The Vancouver, B.C.-based Recon Instruments, which created the first-ever heads-up display for sports in 2010, has launched the Recon Jet for preorders today. It’s essentially a rugged take on Google Glass with perfect balance that does not require Wi-Fi or cellular connections, works in any weather conditions, and provides data-at-a-glance even under the worst viewing conditions.
“Recon Jet is an extremely activity-specific device,” company CMO Tom Fowler — a former professional triathlete — told me today. “We do not aspire to be the general purpose device you wear when walking around in daily life but the device you need when you’re engaged in a specific activity at a very high level.”
In other words, Google Glass is consumer. Recon Jet is pro.
The device, which is embedded within a pair of sunglasses, weighs just 28 grams — less than an ounce — and is weighted perfectly with 14 grams to a side. Included in that ounce is a dual-core 1GHz processor, a graphics chip, Wi-Fi, built-in ANT+ for device communications, Bluetooth, GPS, a HD camera, and a raft of sensors: accelerometer, gyroscope, altimeter, magnetometer, and thermometer. And, of course, it has an HD display, infrared gaze detection, a mic, speakers, and a touchpad that Fowler says works even with gloves and even when it’s snowing.
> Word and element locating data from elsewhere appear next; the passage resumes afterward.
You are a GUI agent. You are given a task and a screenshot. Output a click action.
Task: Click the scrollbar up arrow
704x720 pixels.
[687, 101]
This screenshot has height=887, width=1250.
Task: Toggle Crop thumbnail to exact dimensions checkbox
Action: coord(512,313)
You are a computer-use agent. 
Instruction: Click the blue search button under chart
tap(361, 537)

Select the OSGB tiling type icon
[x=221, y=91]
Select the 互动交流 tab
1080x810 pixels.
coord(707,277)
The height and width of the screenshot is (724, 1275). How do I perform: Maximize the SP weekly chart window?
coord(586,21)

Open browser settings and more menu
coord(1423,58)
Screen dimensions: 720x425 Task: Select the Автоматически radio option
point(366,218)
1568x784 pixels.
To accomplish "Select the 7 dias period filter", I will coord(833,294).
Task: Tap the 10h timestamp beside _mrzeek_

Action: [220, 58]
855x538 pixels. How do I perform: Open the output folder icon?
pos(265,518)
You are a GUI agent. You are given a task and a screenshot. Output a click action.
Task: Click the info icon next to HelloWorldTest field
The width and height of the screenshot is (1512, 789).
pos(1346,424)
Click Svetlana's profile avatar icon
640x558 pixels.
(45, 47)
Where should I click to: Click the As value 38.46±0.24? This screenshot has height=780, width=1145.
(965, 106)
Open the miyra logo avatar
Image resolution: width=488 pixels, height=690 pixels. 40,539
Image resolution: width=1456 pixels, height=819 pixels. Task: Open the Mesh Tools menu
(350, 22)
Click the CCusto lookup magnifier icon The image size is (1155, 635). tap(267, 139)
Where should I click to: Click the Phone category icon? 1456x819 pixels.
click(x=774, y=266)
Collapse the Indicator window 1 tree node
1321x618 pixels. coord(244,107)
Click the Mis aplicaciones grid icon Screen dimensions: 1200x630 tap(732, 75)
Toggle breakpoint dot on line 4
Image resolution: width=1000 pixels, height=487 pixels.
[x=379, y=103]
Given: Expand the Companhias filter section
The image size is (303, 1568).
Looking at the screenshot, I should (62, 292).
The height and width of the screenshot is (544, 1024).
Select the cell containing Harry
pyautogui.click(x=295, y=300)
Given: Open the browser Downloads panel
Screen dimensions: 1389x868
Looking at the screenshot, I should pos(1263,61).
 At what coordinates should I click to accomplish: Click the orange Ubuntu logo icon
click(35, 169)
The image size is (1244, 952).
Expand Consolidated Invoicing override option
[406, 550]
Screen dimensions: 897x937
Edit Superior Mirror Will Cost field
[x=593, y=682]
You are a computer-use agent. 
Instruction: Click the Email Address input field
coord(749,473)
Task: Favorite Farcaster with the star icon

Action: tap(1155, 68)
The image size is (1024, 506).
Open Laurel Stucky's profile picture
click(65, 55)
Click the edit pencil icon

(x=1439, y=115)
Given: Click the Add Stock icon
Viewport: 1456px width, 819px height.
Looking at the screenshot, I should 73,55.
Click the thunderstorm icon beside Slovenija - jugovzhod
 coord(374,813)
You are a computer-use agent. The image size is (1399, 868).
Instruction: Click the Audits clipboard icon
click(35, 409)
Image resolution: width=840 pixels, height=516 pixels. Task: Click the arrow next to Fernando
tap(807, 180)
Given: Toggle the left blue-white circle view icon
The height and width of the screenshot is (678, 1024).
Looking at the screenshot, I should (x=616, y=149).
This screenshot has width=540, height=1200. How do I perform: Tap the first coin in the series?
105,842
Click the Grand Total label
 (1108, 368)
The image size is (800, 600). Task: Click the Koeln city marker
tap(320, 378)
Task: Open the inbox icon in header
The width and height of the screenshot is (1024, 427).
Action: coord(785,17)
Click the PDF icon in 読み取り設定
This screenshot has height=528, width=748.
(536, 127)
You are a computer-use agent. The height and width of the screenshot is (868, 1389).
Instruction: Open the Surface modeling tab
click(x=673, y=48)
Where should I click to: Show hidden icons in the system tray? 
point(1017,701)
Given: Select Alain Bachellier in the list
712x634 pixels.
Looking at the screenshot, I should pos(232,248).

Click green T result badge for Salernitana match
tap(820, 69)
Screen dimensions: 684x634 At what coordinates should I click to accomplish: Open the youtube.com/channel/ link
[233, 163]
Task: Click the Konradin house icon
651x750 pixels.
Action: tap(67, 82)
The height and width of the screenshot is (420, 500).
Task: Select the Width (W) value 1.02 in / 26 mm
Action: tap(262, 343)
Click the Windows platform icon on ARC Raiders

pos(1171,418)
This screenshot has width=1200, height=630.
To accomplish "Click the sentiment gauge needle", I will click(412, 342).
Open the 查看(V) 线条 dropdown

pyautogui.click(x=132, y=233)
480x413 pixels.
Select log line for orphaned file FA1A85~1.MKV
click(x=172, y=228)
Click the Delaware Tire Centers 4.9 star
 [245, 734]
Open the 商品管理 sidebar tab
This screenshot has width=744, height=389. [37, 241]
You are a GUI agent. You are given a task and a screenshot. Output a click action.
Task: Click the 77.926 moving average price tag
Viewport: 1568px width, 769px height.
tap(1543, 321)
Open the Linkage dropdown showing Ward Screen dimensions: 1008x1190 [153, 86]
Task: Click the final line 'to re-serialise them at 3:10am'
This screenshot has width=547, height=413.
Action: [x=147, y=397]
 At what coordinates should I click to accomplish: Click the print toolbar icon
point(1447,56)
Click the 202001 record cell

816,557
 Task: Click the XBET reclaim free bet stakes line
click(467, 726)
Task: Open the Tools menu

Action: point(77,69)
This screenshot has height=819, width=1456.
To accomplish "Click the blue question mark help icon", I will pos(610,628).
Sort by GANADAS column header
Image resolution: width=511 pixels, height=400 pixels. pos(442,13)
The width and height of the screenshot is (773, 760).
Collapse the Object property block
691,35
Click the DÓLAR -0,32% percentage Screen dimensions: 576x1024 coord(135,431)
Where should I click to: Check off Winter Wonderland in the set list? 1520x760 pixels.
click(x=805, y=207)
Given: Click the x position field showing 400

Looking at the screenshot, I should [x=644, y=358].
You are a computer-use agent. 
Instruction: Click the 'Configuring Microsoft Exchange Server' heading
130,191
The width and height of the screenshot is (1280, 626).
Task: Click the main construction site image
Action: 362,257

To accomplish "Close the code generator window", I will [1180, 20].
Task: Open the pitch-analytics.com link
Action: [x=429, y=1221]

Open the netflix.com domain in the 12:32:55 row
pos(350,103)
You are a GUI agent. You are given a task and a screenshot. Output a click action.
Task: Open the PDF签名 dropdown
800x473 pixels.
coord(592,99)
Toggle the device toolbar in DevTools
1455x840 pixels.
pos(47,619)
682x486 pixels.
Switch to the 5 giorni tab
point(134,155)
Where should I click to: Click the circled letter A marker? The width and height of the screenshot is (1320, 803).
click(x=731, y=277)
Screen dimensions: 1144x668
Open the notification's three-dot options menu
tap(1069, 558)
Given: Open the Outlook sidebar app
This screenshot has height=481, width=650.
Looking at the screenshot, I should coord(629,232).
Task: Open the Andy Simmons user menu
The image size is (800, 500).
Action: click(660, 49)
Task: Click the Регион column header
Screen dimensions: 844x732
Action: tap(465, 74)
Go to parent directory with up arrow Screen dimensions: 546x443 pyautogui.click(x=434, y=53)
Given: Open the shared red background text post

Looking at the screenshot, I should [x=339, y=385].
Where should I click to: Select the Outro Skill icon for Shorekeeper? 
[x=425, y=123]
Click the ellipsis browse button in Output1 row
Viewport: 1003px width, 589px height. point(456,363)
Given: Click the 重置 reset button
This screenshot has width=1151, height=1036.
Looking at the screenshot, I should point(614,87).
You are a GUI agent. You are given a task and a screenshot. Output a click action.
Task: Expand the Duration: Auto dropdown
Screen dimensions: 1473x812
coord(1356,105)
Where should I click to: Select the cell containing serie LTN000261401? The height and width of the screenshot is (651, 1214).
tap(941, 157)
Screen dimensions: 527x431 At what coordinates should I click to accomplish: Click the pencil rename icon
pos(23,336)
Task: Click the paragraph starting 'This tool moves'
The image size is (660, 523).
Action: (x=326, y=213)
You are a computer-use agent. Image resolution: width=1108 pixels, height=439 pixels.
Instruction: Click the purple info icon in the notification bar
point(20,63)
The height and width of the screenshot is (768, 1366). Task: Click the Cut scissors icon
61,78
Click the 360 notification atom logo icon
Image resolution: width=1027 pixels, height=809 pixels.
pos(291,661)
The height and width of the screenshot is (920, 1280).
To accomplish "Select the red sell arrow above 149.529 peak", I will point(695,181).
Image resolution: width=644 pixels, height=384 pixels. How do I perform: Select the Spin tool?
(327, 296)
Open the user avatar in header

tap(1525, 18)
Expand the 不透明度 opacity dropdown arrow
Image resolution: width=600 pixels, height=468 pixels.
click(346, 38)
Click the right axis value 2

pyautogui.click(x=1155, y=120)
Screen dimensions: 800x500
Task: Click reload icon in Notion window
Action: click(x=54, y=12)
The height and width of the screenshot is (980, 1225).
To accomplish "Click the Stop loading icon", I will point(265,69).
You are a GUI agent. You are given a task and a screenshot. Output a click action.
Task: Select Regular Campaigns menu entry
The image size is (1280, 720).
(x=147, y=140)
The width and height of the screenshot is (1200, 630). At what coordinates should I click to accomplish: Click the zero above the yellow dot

Cyclists like Fowler could use it to monitor performance. Runners and other athletes can access data from their fitness bands, shoe sensors, and body monitors without having to pull out a phone, open an app, and check a screen. And yes, you can get your texts and smartphone notifications as well as call display on Jet. But industry pros can use it as well: engineers, firefighters, builders, and doctors.
And in the hands of doctors, this kind of access to information can save lives.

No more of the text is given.